Mantendo a melhora iniciada em 2017, a tendência de recuperação do comércio ficou consolidada após o desempenho do primeiro trimestre de 2018. Segundo a FecomercioSP, o Índice de Expansão do Comércio (IEC), obtido com exclusividade pelo DCI, atingiu 100,1 pontos em março, patamar 22,7% superior ao visto no mesmo mês de 2017.

Ainda muito próximo de 100 pontos – linha que separa o interesse e o desinteresse em expandir o negócio –, o indicador só não foi melhor pelo nível de propensão de novos investimentos, que ficou em 84,2 pontos, resultado 1,4% inferior ao mês anterior, mas 33,5% maior que o observado no mesmo mês do ano passado. Isso, contudo, deve ser revertido em breve.

A projeção da FecomercioSP é que o nível de investimento das empresas tenha um aumento entre 10 pontos percentuais (p.p) e 20 p.p em relação o patamar atual, até o final deste ano, caso o cenário econômico seja mantido.

Segundo o assessor econômico da FecomercioSP, Fábio Pina, é natural que os investimentos em expansão do espaço físico demorem um pouco mais para ocorrer, devido ao nível de ociosidade já alto. Mas a tendência é que assim como as contratações, estes aportes retomem níveis otimistas.

“O ambiente macroeconômico está dado. Não é perfeito e ainda há muito o que fazer, mas a situação fiscal está melhor que há dois anos ou há um ano, assim como a inflação. O ambiente econômico está bem encaminhado”, diz.

Com desempenho mais acelerado, o indicador que mede as expectativas dos empresários para a contratação de funcionários – que já havia ultrapassado a barreira de 100 pontos no último trimestre de 2016 – chegou a 115,9 pontos em março, 16% a mais do visto em março de 2017.

“Até o período de eleições haverá uma volatilidade maior. Não será uma retomada linear, mas na média devemos ver uma melhora. Não acreditamos que vá surgir um grande problema”, sinaliza Pina ao enfatizar que o único fator que poderia alterar as projeções é o cenário político.

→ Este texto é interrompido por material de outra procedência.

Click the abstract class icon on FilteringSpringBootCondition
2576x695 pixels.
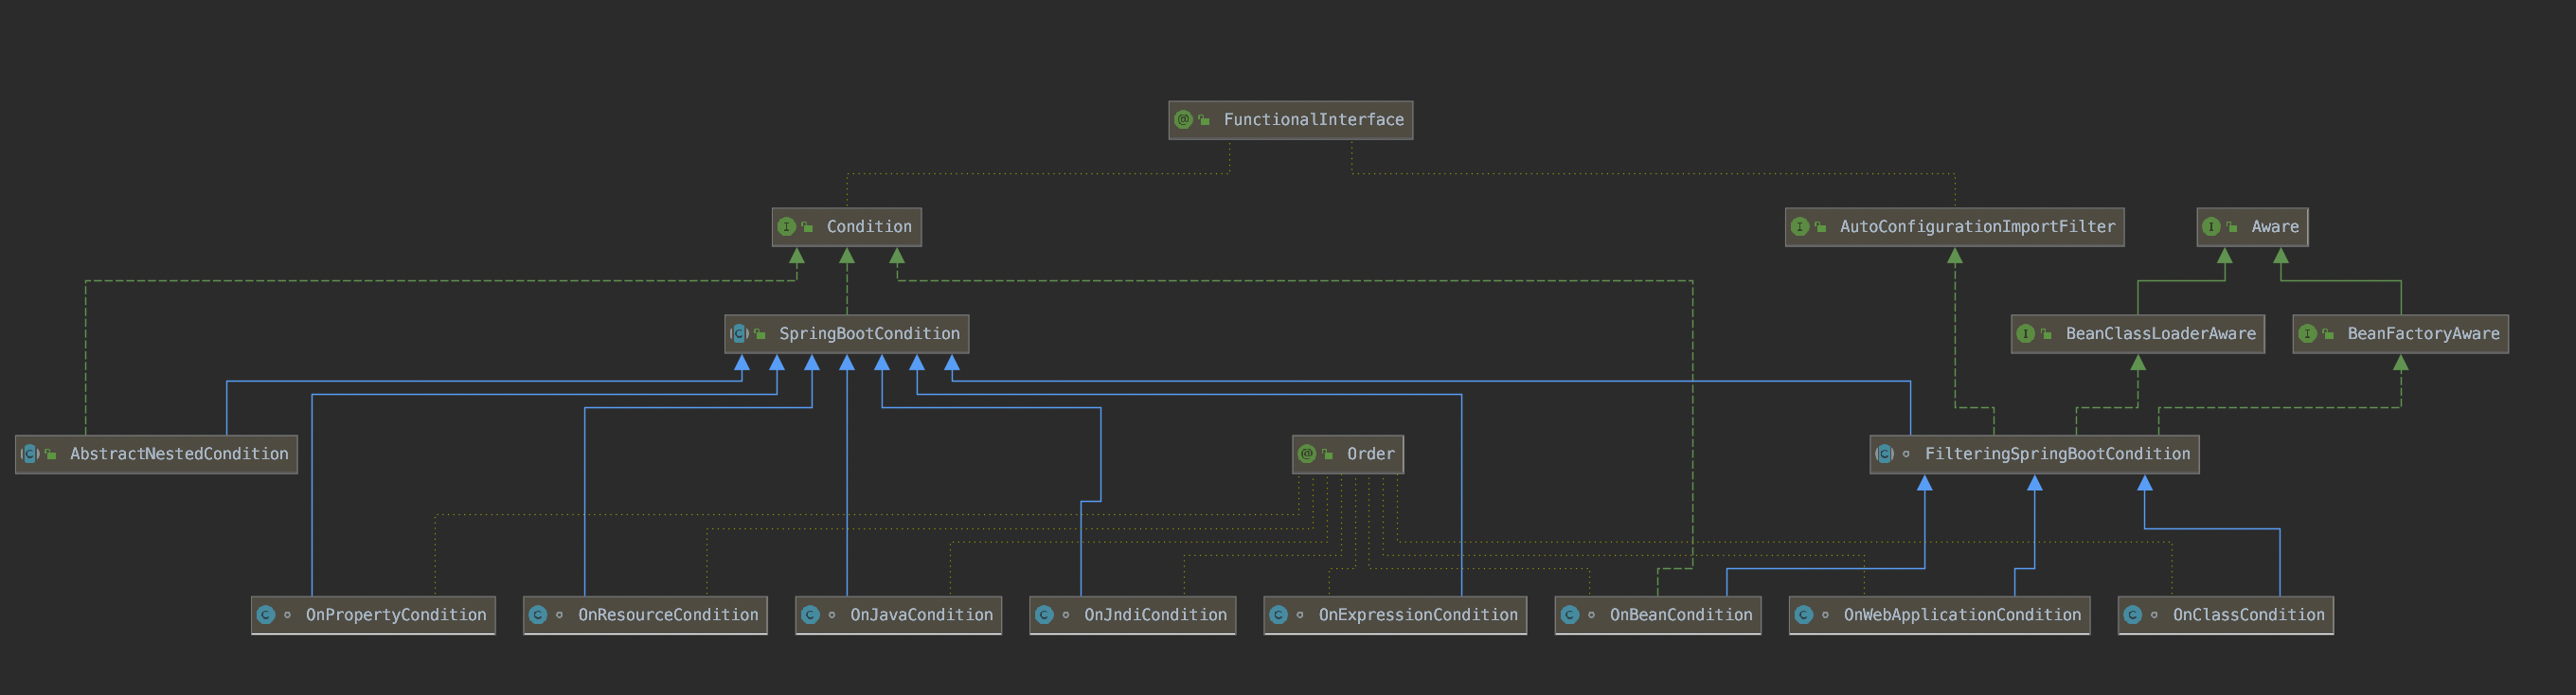[1884, 454]
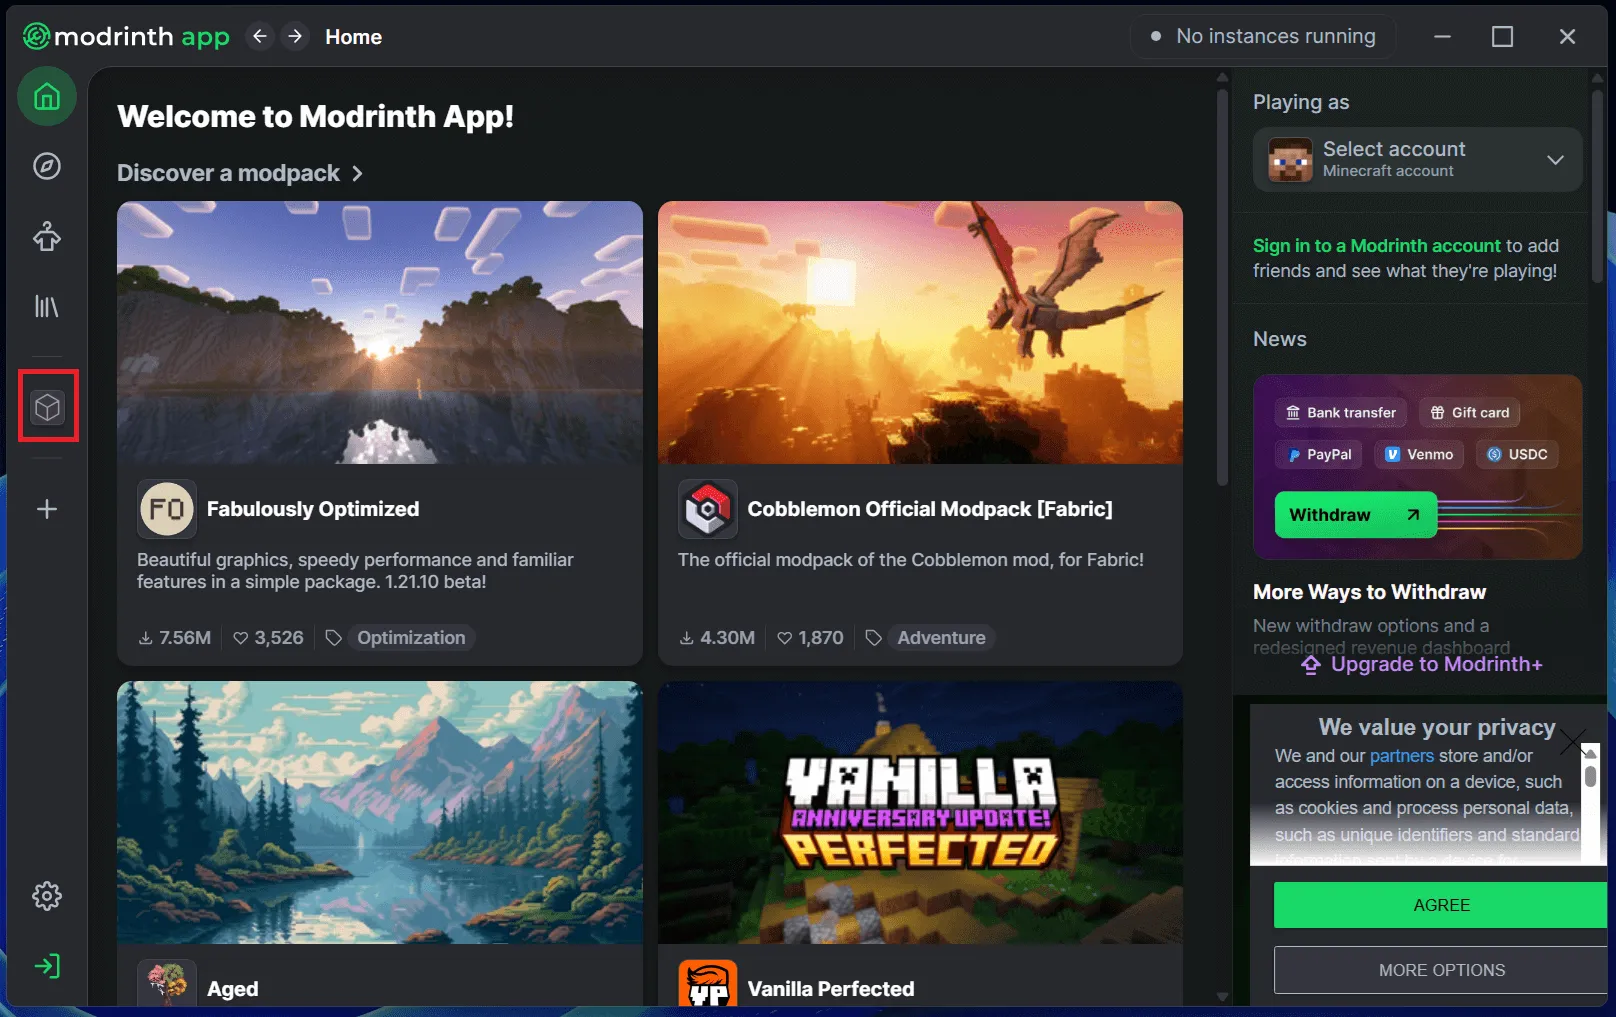Image resolution: width=1616 pixels, height=1017 pixels.
Task: Create a new instance with plus icon
Action: pyautogui.click(x=47, y=509)
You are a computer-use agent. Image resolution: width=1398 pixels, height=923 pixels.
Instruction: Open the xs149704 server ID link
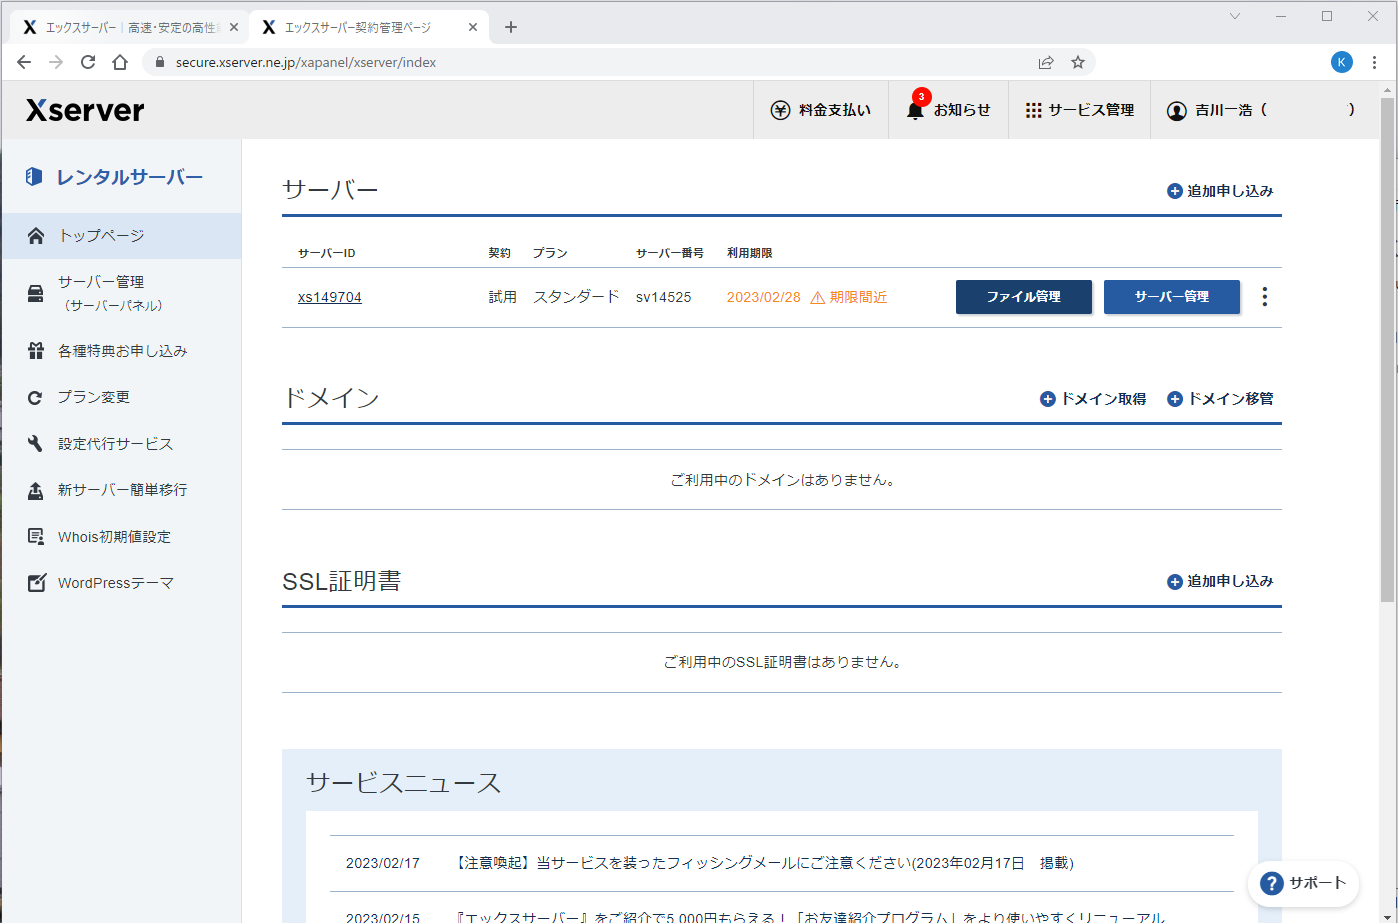pos(329,297)
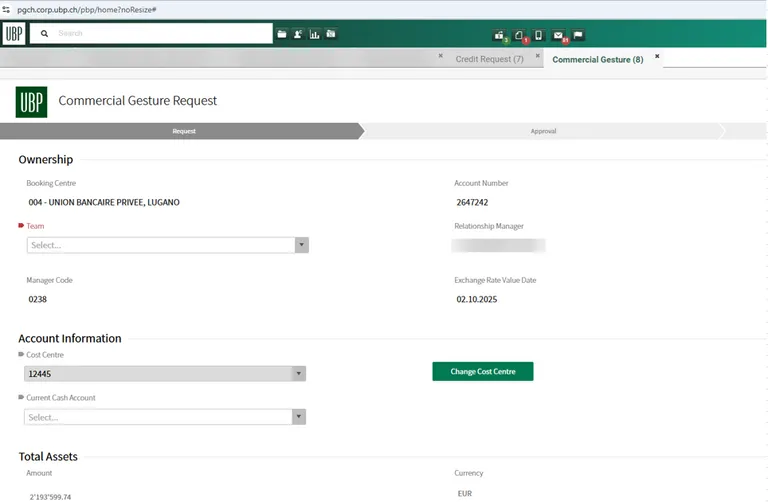This screenshot has height=502, width=768.
Task: Click the Request step in progress bar
Action: [x=184, y=131]
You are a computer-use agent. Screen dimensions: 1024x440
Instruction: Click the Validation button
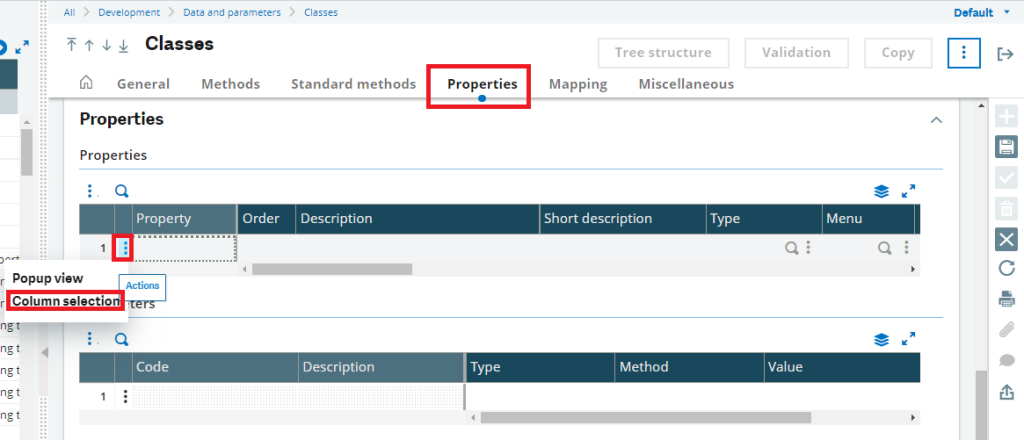coord(796,53)
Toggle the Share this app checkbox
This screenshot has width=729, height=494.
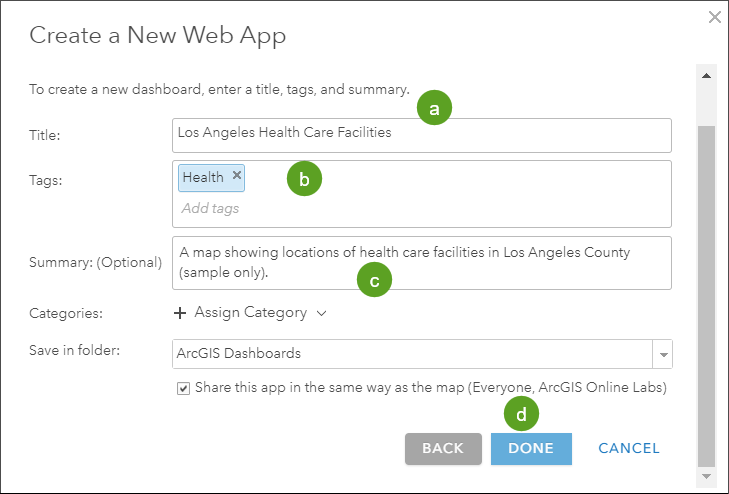pos(183,388)
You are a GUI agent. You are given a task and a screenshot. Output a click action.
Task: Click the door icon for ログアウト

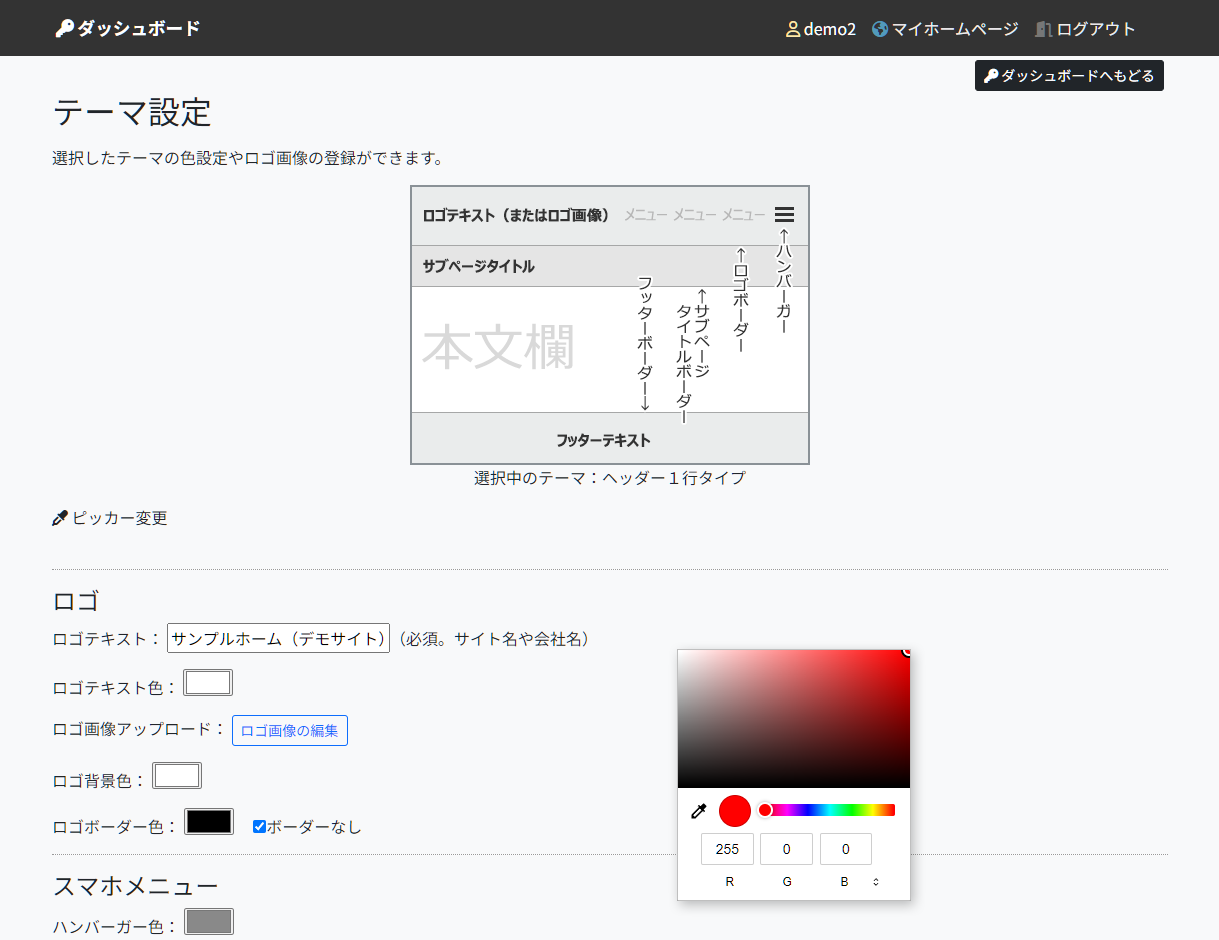tap(1043, 29)
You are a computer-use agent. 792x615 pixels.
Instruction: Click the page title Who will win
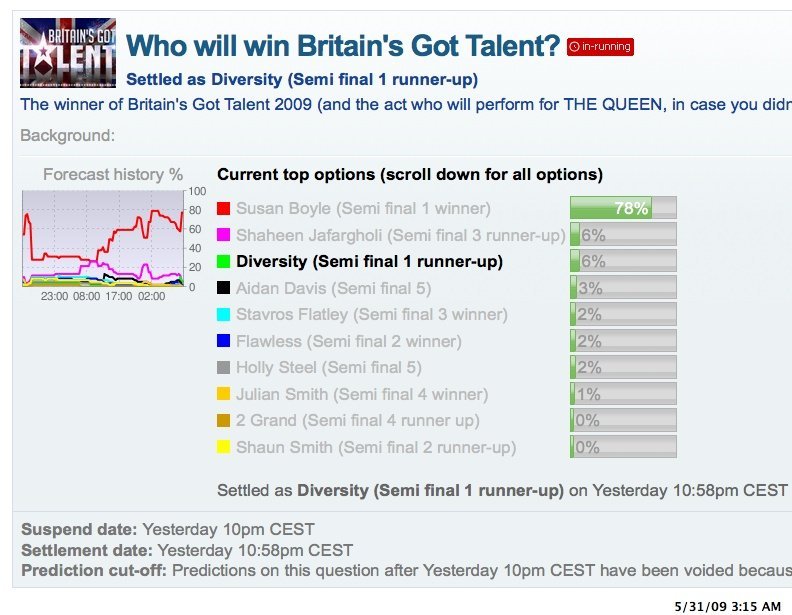[x=343, y=46]
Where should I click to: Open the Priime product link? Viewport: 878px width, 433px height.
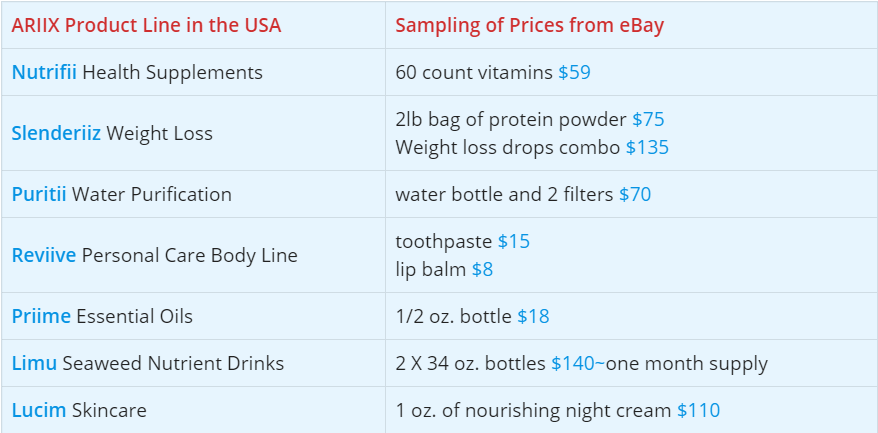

De acordo com ele, para considerar que os empresários do comércio estão em um ambiente de otimismo generalizado é importante ter um aumento que ultrapasse os 110 pontos. “Não é uma ciência exata, mas nesse nível teremos um otimismo mais evidente.”

Após a forte queda das taxas de emprego de 2014 a 2016, ele acredita que a propensão de contratação não será suficiente para recuperar o número de vagas perdidas no ano. “Achamos que serão abertas mais de um milhão de vagas no Brasil, algo excelente. Mas ainda são necessários alguns anos para recuperar o que foi perdido.”

Confiança

Em linha com o observado na região metropolitana de São Paulo, o Índice de Confiança do Comércio (Icom) da Fundação Getulio Vargas (FGV), calculado em âmbito nacional, também apontou para projeções positivas.

O indicador, que mede a confiança em março avançou 1,3 ponto, atingindo 96,8 pontos, a sétima alta consecutiva e maior nível desde abril de 2014. O Icom apresentou alta em sete dos treze segmentos pesquisados e foi alavancado, sobretudo, pelo Índice de Expectativas (IE-COM), que teve alta de 1,8 ponto atingindo 100,2. Já o Índice de Situação Atual (ISA-COM) chegou a 93,5 pontos, alta de 0,7 ponto no mês. Este foi o melhor resultado desde junho de 2014.

Em março houve uma redução na diferença entre expectativas e a situação atual. Em médias móveis trimestrais, o ISA subiu 2,6 pontos, enquanto o IE, mostrou redução de 1,4 ponto, confirmando a calibragem dos empresários. A diferença entre os dois índices no período chegou a 8,9 pontos, registrando o menor valor desde fevereiro de 2016.